- **RECORD EXTRACTS**:

====

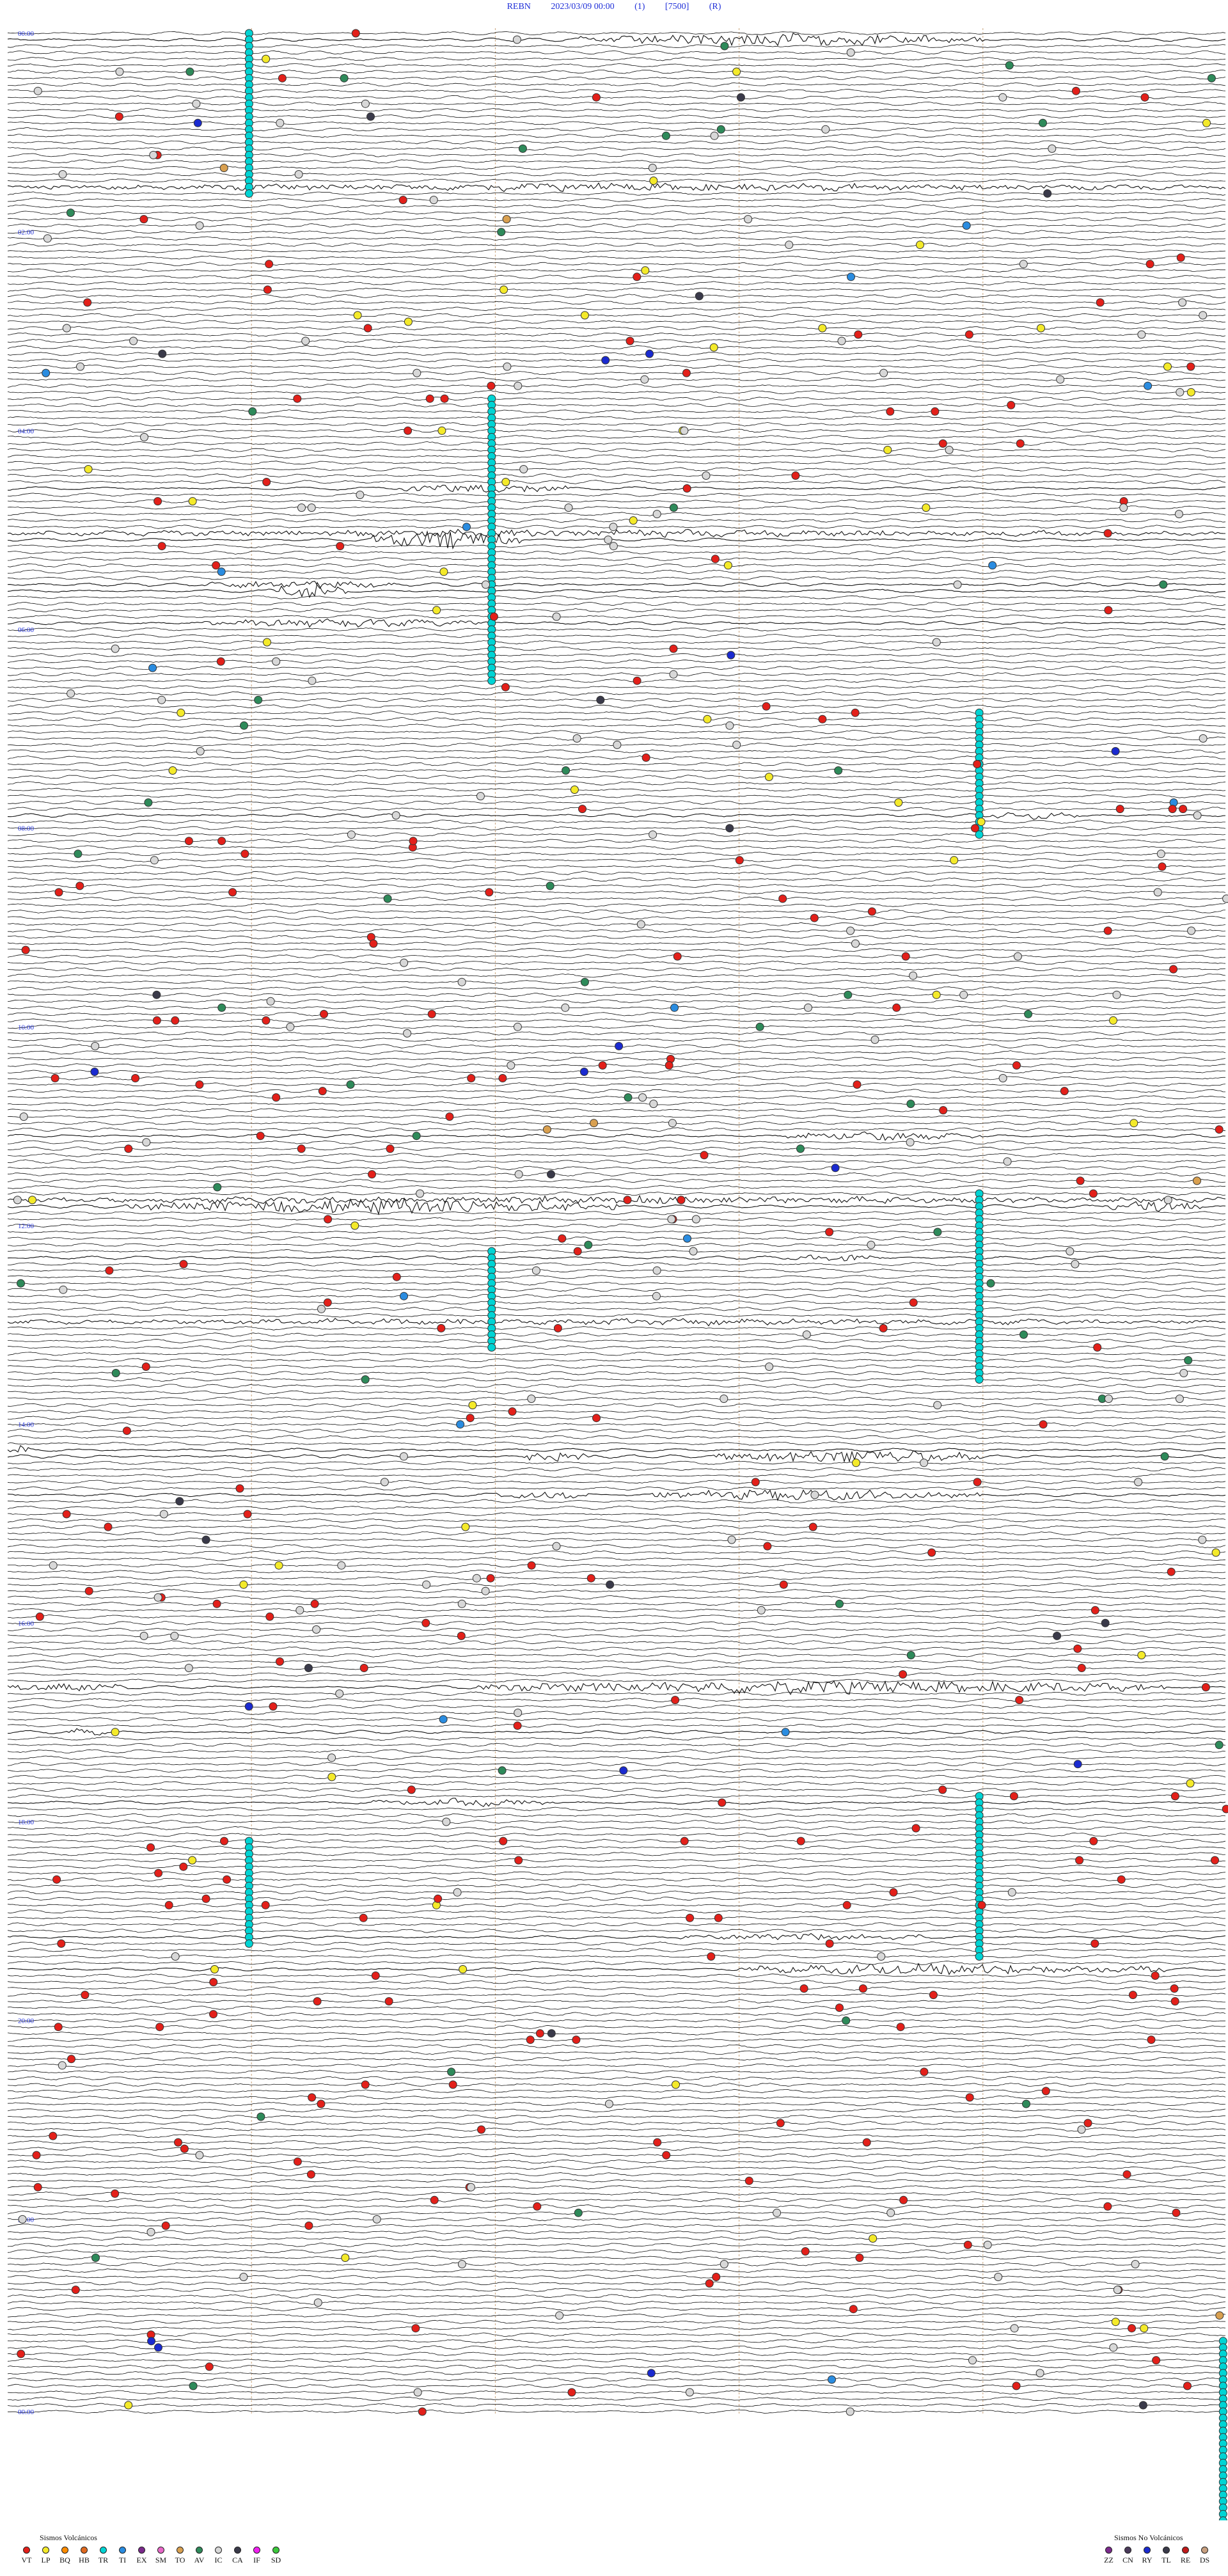  Describe the element at coordinates (1109, 2560) in the screenshot. I see `legend-code: ZZ` at that location.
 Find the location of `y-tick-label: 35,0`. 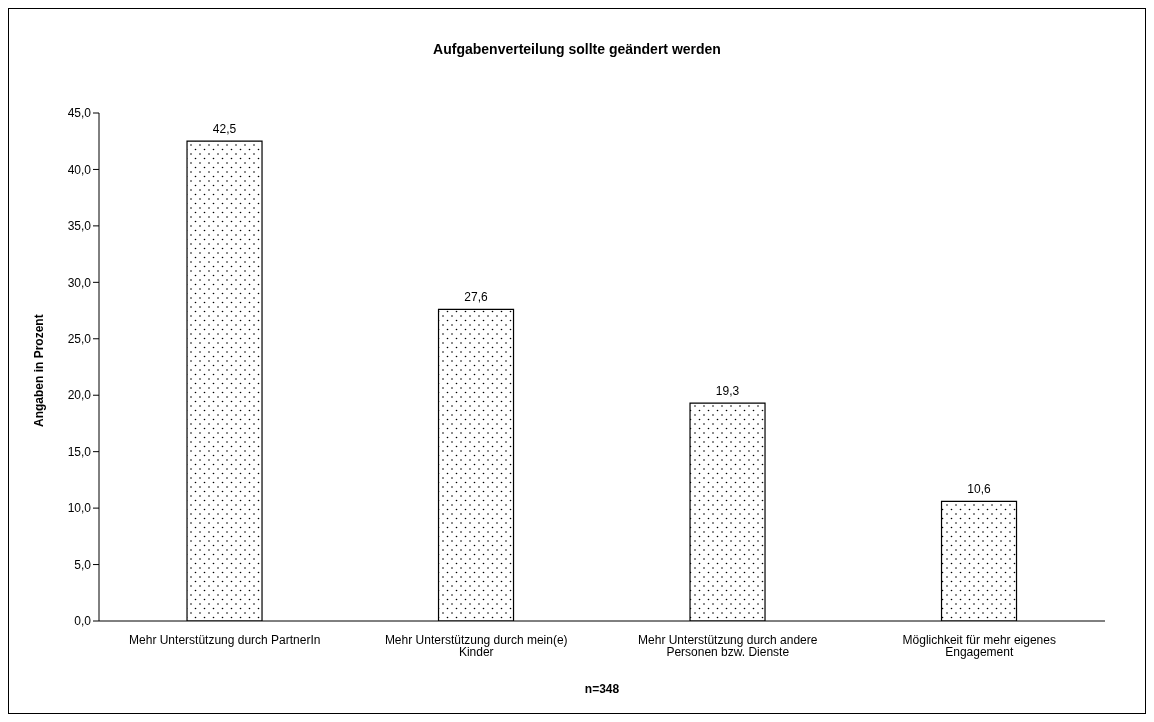

y-tick-label: 35,0 is located at coordinates (80, 226).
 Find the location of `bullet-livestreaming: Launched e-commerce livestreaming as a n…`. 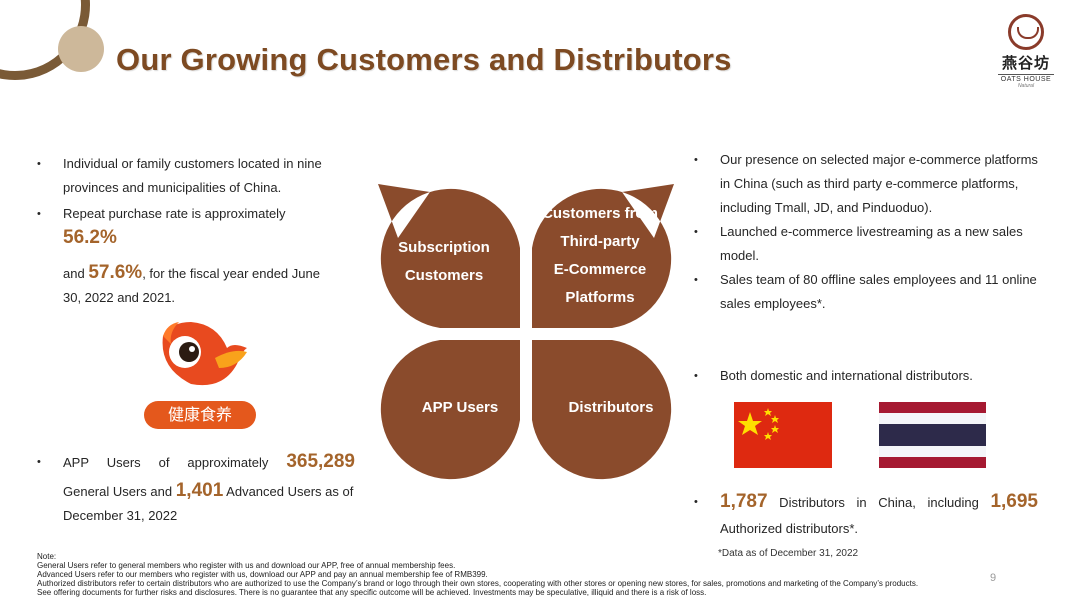

bullet-livestreaming: Launched e-commerce livestreaming as a n… is located at coordinates (866, 244).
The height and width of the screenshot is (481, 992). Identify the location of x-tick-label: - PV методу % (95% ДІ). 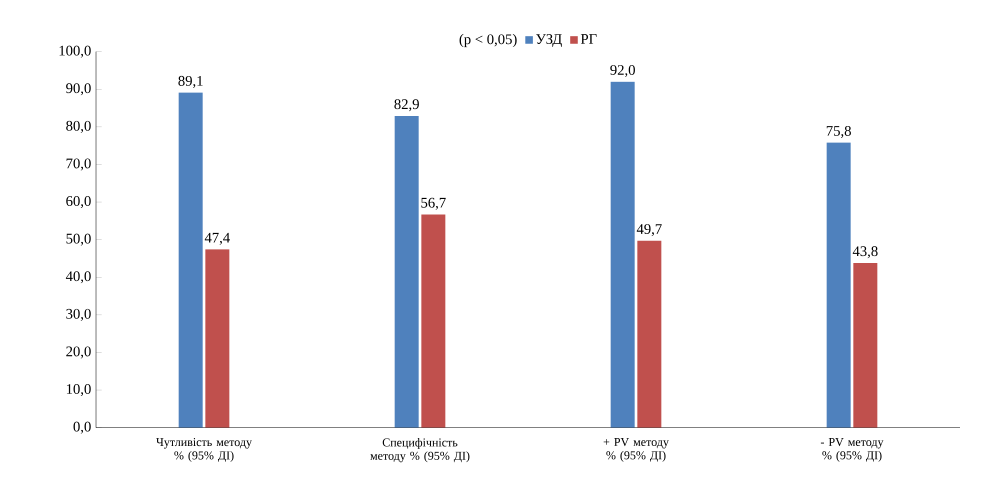
(852, 450).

====

- **EXERCISE**:
Copy again the part of the material that opens with the line containing "The height and" and runs through the end, requests included and pictures left out, and increase every coordinate value in the answers by 150 while leaving all numbers in the requests unchanged.

- **FINAL ANSWER**:
The height and width of the screenshot is (481, 992). Identify the location of x-tick-label: - PV методу % (95% ДІ). 
(1002, 600).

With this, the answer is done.